### What this task involves
Every record below should be printed exactly as given.

### Data for this exercise
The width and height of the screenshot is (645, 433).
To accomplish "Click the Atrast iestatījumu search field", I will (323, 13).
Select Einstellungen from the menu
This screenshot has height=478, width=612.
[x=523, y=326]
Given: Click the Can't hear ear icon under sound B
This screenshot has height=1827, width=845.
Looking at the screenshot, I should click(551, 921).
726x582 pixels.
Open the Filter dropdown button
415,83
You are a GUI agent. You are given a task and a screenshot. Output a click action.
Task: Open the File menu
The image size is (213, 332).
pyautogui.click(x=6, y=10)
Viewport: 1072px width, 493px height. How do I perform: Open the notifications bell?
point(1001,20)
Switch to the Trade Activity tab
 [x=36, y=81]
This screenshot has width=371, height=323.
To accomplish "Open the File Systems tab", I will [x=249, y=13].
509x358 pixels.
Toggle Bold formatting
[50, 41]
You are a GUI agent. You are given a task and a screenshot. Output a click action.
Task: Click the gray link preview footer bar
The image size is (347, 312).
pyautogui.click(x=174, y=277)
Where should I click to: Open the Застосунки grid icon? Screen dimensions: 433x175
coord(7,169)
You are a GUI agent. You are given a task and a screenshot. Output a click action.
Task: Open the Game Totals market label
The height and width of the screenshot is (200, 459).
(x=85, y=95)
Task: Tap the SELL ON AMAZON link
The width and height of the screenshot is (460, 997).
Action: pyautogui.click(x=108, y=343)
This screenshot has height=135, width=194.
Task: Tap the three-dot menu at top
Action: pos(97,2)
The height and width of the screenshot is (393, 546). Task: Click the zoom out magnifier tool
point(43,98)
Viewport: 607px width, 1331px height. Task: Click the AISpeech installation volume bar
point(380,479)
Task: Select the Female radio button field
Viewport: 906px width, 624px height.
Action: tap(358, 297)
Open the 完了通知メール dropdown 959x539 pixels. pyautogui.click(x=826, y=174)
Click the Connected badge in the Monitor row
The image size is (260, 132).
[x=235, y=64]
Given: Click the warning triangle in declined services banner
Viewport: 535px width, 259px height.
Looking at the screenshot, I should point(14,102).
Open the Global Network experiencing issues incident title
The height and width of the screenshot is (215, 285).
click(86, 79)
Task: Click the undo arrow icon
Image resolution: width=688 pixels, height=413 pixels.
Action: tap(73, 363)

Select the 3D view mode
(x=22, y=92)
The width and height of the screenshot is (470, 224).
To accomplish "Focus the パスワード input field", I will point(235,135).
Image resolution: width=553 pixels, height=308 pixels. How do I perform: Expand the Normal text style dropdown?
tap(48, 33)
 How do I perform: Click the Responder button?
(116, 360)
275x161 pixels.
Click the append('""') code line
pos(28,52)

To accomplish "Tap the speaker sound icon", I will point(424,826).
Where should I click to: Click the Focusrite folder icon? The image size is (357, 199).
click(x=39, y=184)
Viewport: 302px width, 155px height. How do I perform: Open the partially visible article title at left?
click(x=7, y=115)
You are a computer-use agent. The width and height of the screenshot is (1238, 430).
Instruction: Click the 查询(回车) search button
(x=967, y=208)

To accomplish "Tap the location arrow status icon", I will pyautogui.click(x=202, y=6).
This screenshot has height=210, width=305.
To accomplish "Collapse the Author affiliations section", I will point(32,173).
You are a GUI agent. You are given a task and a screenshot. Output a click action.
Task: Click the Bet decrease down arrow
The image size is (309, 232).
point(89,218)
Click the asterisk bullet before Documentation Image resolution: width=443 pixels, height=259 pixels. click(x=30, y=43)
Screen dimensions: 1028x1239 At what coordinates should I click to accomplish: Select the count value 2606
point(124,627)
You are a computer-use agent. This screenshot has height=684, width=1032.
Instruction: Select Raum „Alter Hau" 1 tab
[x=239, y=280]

### Response to the exercise
The width and height of the screenshot is (645, 433).
To accomplish "Click the Atrast iestatījumu search field", I will (323, 13).
Select Einstellungen from the menu
This screenshot has height=478, width=612.
[x=523, y=326]
Given: Click the Can't hear ear icon under sound B
This screenshot has height=1827, width=845.
Looking at the screenshot, I should click(551, 921).
726x582 pixels.
Open the Filter dropdown button
415,83
You are a GUI agent. You are given a task and a screenshot. Output a click action.
Task: Open the File menu
The image size is (213, 332).
pyautogui.click(x=6, y=10)
Viewport: 1072px width, 493px height. How do I perform: Open the notifications bell?
point(1001,20)
Switch to the Trade Activity tab
 [x=36, y=81]
This screenshot has width=371, height=323.
To accomplish "Open the File Systems tab", I will [x=249, y=13].
509x358 pixels.
Toggle Bold formatting
[50, 41]
You are a GUI agent. You are given a task and a screenshot. Output a click action.
Task: Click the gray link preview footer bar
The image size is (347, 312).
pyautogui.click(x=174, y=277)
Where should I click to: Open the Застосунки grid icon? Screen dimensions: 433x175
coord(7,169)
You are a GUI agent. You are given a task and a screenshot. Output a click action.
Task: Open the Game Totals market label
The height and width of the screenshot is (200, 459).
(x=85, y=95)
Task: Tap the SELL ON AMAZON link
The width and height of the screenshot is (460, 997).
Action: pyautogui.click(x=108, y=343)
This screenshot has height=135, width=194.
Task: Tap the three-dot menu at top
Action: pos(97,2)
The height and width of the screenshot is (393, 546). Task: Click the zoom out magnifier tool
point(43,98)
Viewport: 607px width, 1331px height. Task: Click the AISpeech installation volume bar
point(380,479)
Task: Select the Female radio button field
Viewport: 906px width, 624px height.
Action: tap(358, 297)
Open the 完了通知メール dropdown 959x539 pixels. pyautogui.click(x=826, y=174)
Click the Connected badge in the Monitor row
The image size is (260, 132).
[x=235, y=64]
Given: Click the warning triangle in declined services banner
Viewport: 535px width, 259px height.
Looking at the screenshot, I should point(14,102).
Open the Global Network experiencing issues incident title
The height and width of the screenshot is (215, 285).
click(86, 79)
Task: Click the undo arrow icon
Image resolution: width=688 pixels, height=413 pixels.
Action: tap(73, 363)

Select the 3D view mode
(x=22, y=92)
The width and height of the screenshot is (470, 224).
To accomplish "Focus the パスワード input field", I will point(235,135).
Image resolution: width=553 pixels, height=308 pixels. How do I perform: Expand the Normal text style dropdown?
tap(48, 33)
 How do I perform: Click the Responder button?
(116, 360)
275x161 pixels.
Click the append('""') code line
pos(28,52)

To accomplish "Tap the speaker sound icon", I will point(424,826).
Where should I click to: Click the Focusrite folder icon? The image size is (357, 199).
click(x=39, y=184)
Viewport: 302px width, 155px height. How do I perform: Open the partially visible article title at left?
click(x=7, y=115)
You are a computer-use agent. The width and height of the screenshot is (1238, 430).
Instruction: Click the 查询(回车) search button
(x=967, y=208)

To accomplish "Tap the location arrow status icon", I will pyautogui.click(x=202, y=6).
This screenshot has height=210, width=305.
To accomplish "Collapse the Author affiliations section", I will point(32,173).
You are a GUI agent. You are given a task and a screenshot. Output a click action.
Task: Click the Bet decrease down arrow
The image size is (309, 232).
point(89,218)
Click the asterisk bullet before Documentation Image resolution: width=443 pixels, height=259 pixels. click(x=30, y=43)
Screen dimensions: 1028x1239 At what coordinates should I click to accomplish: Select the count value 2606
point(124,627)
You are a computer-use agent. This screenshot has height=684, width=1032.
Instruction: Select Raum „Alter Hau" 1 tab
[x=239, y=280]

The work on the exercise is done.